Exercise goal ▸ Please return every line from the entries that has the string "agent" in it.

····················

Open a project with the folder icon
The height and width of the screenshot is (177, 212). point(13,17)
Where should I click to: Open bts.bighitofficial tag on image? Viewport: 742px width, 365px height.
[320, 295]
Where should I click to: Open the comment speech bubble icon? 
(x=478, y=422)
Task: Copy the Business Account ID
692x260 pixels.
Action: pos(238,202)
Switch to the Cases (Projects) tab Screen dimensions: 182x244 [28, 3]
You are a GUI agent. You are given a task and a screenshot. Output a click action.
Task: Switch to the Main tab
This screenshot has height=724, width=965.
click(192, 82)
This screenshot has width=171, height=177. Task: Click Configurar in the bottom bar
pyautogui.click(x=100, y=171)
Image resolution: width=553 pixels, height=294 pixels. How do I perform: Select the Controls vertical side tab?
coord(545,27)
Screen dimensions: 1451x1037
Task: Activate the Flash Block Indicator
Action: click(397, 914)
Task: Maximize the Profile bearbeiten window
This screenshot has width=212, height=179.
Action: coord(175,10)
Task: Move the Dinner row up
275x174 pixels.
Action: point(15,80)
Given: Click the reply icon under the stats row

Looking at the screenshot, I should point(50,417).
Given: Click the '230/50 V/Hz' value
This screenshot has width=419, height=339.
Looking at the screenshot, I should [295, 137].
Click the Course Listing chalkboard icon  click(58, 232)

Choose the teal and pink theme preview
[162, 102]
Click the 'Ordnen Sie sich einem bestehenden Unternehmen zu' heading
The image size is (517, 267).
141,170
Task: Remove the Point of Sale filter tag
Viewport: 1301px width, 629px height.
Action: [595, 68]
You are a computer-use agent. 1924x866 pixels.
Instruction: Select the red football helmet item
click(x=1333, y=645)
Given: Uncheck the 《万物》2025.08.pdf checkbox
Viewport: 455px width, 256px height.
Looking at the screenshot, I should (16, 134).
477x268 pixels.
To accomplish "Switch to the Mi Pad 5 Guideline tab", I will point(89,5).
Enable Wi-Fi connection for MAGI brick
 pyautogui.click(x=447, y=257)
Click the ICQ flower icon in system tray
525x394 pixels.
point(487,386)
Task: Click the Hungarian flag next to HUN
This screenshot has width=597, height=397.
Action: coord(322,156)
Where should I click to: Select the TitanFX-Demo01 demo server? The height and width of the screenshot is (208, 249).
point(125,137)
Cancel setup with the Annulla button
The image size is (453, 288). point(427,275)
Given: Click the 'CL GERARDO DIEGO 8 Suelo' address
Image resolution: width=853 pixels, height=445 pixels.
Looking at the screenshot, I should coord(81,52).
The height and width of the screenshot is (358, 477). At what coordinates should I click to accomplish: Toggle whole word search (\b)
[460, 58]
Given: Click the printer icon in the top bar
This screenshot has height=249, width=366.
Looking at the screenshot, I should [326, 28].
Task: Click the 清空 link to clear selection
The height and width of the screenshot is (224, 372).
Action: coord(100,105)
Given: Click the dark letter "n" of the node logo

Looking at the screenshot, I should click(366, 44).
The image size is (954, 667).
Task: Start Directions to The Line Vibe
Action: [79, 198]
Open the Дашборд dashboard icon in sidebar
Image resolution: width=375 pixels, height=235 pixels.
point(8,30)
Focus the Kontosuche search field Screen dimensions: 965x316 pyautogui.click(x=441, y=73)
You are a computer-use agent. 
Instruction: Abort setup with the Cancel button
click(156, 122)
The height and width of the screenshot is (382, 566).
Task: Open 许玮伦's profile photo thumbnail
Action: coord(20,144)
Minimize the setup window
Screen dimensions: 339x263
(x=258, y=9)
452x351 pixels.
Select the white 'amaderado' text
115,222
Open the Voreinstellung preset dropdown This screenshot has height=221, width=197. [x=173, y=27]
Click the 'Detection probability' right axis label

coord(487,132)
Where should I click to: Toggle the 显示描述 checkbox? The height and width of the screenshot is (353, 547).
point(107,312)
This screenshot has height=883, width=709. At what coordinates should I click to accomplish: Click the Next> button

····················

Answer box ▸
You are a GUI agent. You are given a task and a screenshot. Output a click action.
You are a computer-use agent. 1924x866 pixels.
You are a computer-use agent. 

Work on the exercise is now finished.